- **Passage shown**
WOODLANDS, FLINDERS.
Paul Rogers' mention of William Barger being on the late Charles Graves' farm made me wonder if William was the person who introduced evergreen lucerne as a fodder crop on "Woodlands."
I didn't find the article*, read years ago, which I believe named the person, but it would seem that it was not William, who had a clearing sale in 1925 as he was selling the property, and evergreen lucerne advertisements started appearing in 1929.

*Postscript. I eventually found the 1930 article.
Evergreen Lucerne
Westernport evergreen lucerne is reported to have given excellent results on the property of Mr G. L. Andrew, of "Woodlands." Shoreham. who introduced this variety to Victoria. (etc.)
https://trove.nla.gov.au/newspaper/article/223998245


The crazy thing about locality names near Flinders is that both William Barger and Woodlands were described almost equally as being at Shoreham and being at Flinders. To provide even more confusion the township of Shoreham was on the east side of the mouth of Stony Creek in the parish of Balnarring and the township of Balnarring on the west was in the parish of Flinders. Where both Shoreham and Flinders were used to describe the same location, they probably were describing Henry Tuck's former Manton's Creek Run, the east part of the Parish Of Flinders. The west part of the parish had been the Barker family's run.

That common interchanging of names for the same locality was just one of three discoveries related to Woodlands.

BLACKHEAD?
GRAVES.β€”On the 9th of March, at Woodland, near Flinders, Blackhead, of scarlet fever, Henry, third son of Charles and Jane Graves, aged four years ; also, on the 11th of March, William John, youngest son of the above, aged eighteen months, of scarlet fever. The Lord gave and the Lord hath taken away, blessed be the name of the Lord."
(P.47, Illustrated Australian News for Home Readers,27-3-1873.)

CHARLES GRAVES' APPLICATION FOR A PUBLICAN'S LICENCE AT WOODLANDS.

- **Dataset rows**

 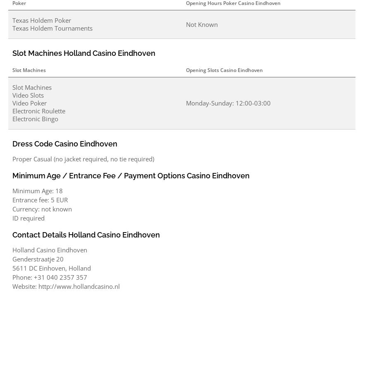 What do you see at coordinates (86, 234) in the screenshot?
I see `'Contact Details Holland Casino Eindhoven'` at bounding box center [86, 234].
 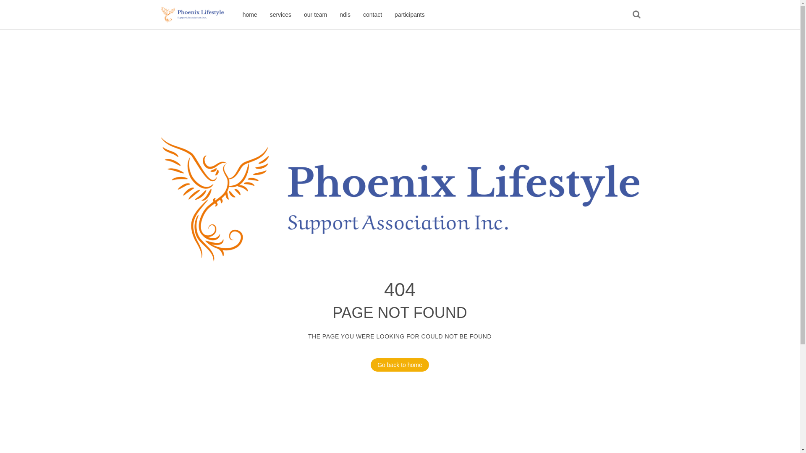 What do you see at coordinates (236, 14) in the screenshot?
I see `'home'` at bounding box center [236, 14].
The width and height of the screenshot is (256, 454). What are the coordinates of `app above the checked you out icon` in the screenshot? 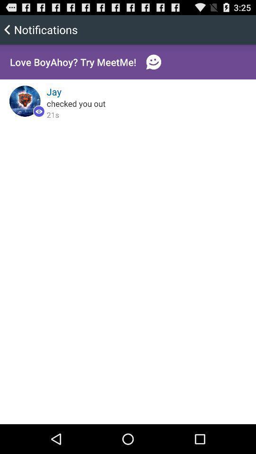 It's located at (54, 92).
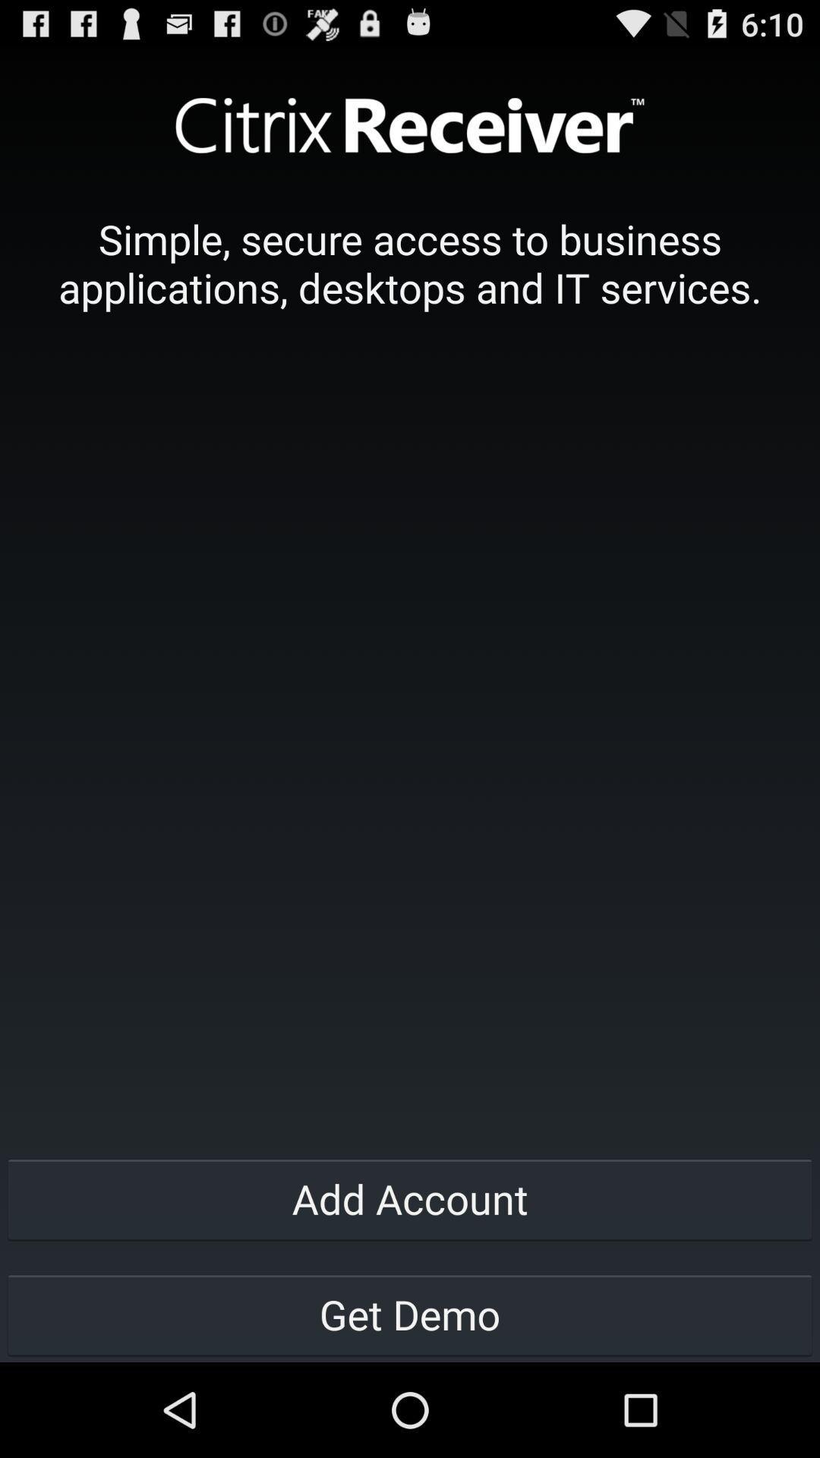  What do you see at coordinates (410, 1313) in the screenshot?
I see `the get demo button` at bounding box center [410, 1313].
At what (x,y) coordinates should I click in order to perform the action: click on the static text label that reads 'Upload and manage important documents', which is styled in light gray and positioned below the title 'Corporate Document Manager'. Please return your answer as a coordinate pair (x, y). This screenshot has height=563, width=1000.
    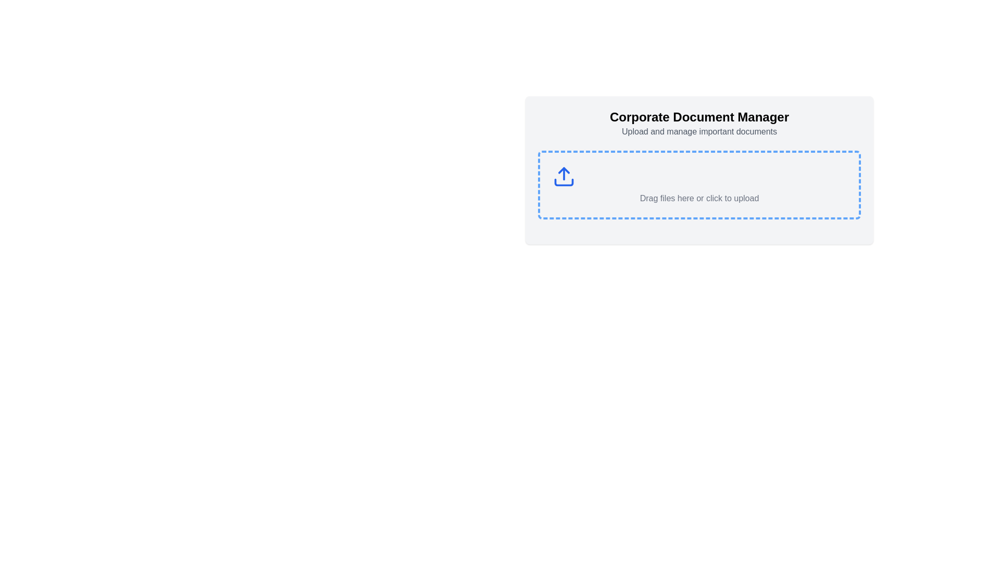
    Looking at the image, I should click on (700, 131).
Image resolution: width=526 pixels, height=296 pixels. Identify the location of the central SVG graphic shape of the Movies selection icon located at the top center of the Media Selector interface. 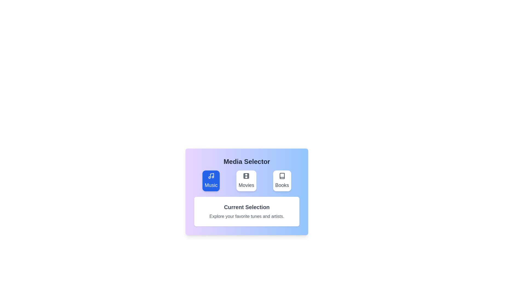
(246, 176).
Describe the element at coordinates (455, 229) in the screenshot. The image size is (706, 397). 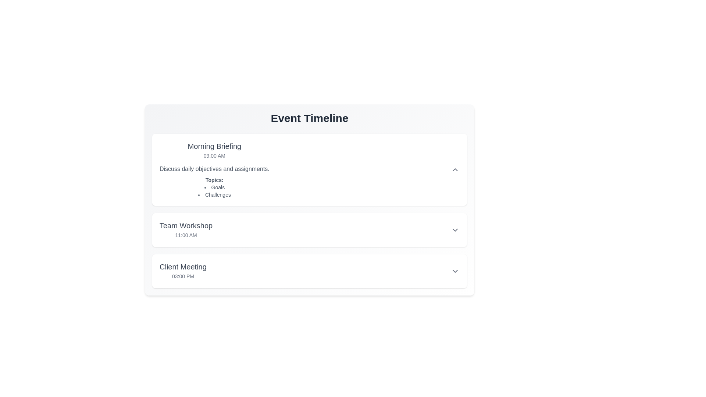
I see `the downward-pointing chevron icon styled in gray at the far-right end of the 'Team Workshop' section` at that location.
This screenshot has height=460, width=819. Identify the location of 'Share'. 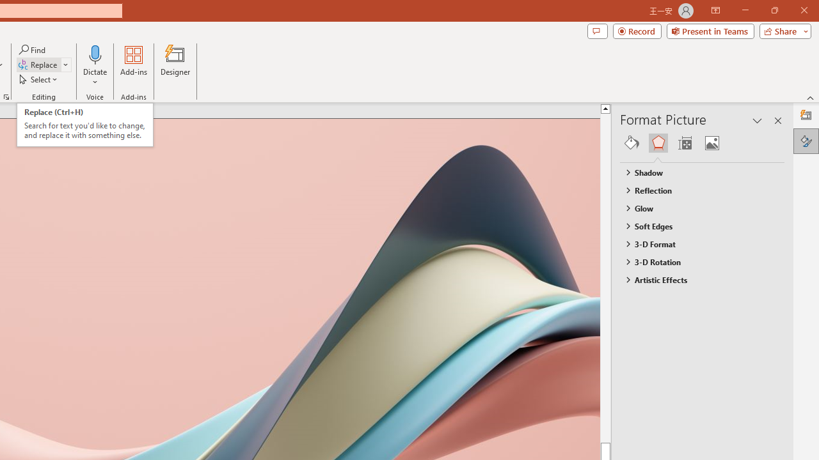
(782, 30).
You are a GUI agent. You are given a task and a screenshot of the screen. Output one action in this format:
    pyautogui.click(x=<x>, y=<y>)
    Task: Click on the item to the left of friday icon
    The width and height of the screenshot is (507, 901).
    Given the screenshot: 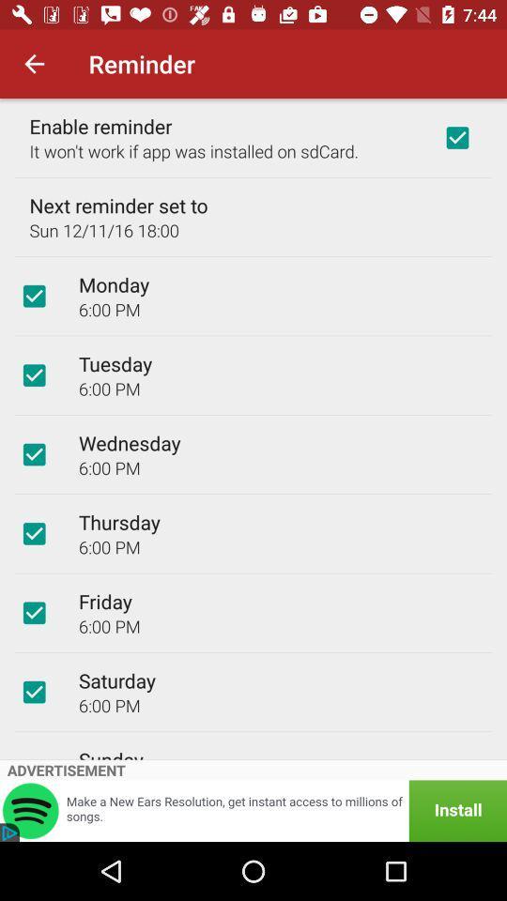 What is the action you would take?
    pyautogui.click(x=34, y=612)
    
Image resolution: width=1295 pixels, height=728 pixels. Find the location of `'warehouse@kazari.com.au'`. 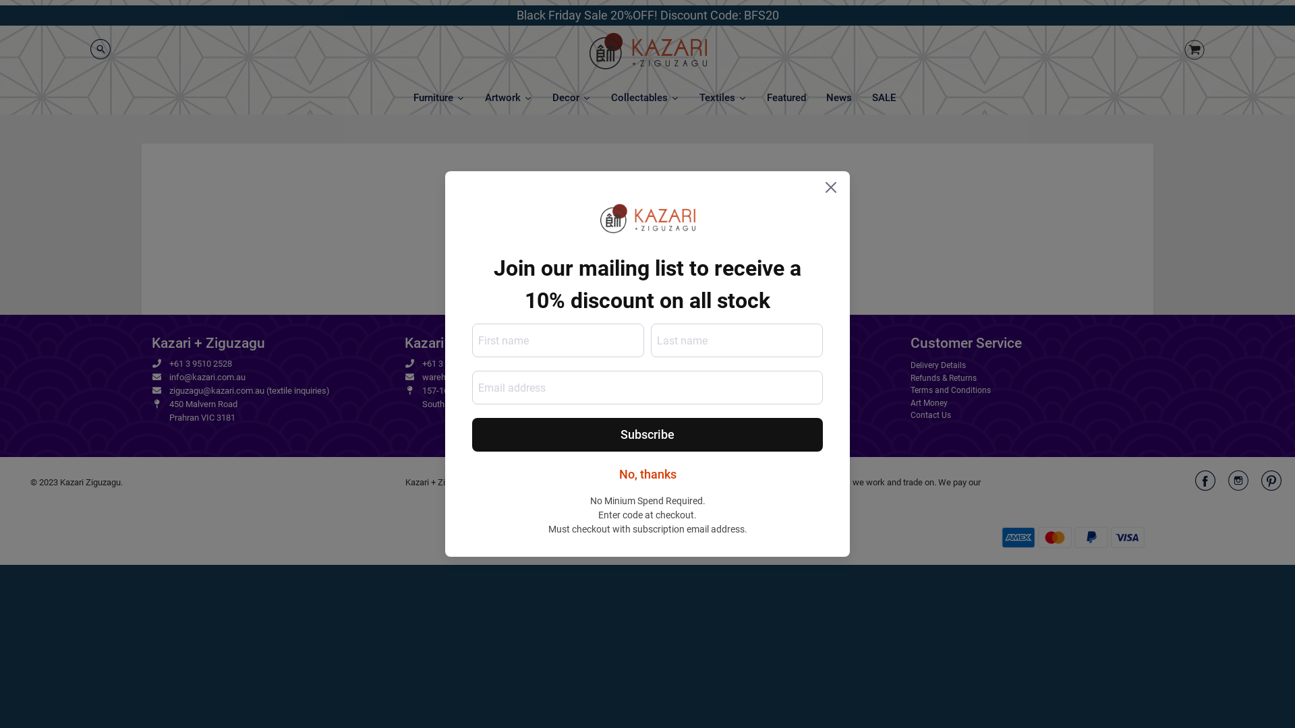

'warehouse@kazari.com.au' is located at coordinates (473, 377).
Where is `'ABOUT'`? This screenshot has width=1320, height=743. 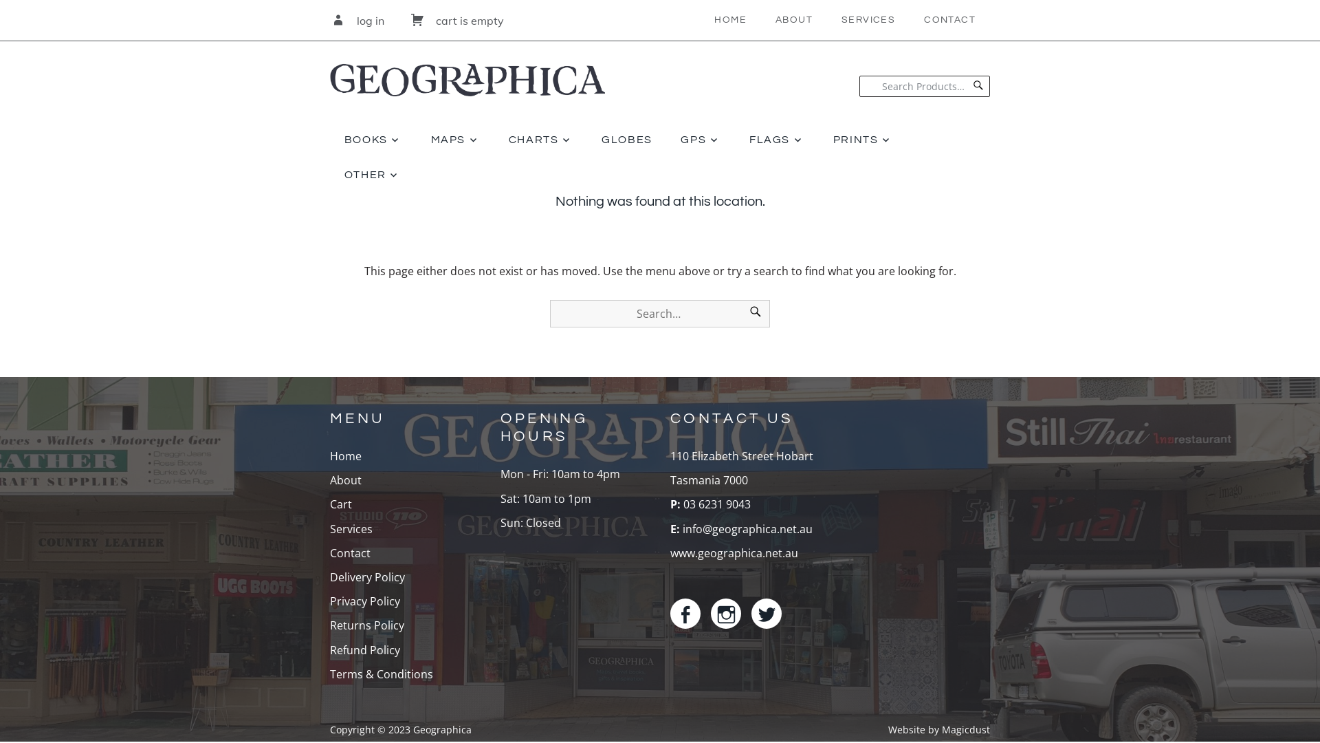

- **Work to do**
1. Copy the part of the Woodlands passage that opens with the words containing "I didn't find" and closes with "the 1930 article.".
2. In the Woodlands passage, who does the 1930 article say introduced Westernport evergreen lucerne to Victoria?
3. Which members of the Graves family are named in the death notice in the Woodlands passage?
The material comes from a different source than the Woodlands passage.

- **Final answers**
1.
I didn't find the article*, read years ago, which I believe named the person, but it would seem that it was not William, who had a clearing sale in 1925 as he was selling the property, and evergreen lucerne advertisements started appearing in 1929.

*Postscript. I eventually found the 1930 article.

2. Mr G. L. Andrew, of "Woodlands," Shoreham.

3. Henry, William John, Charles, Jane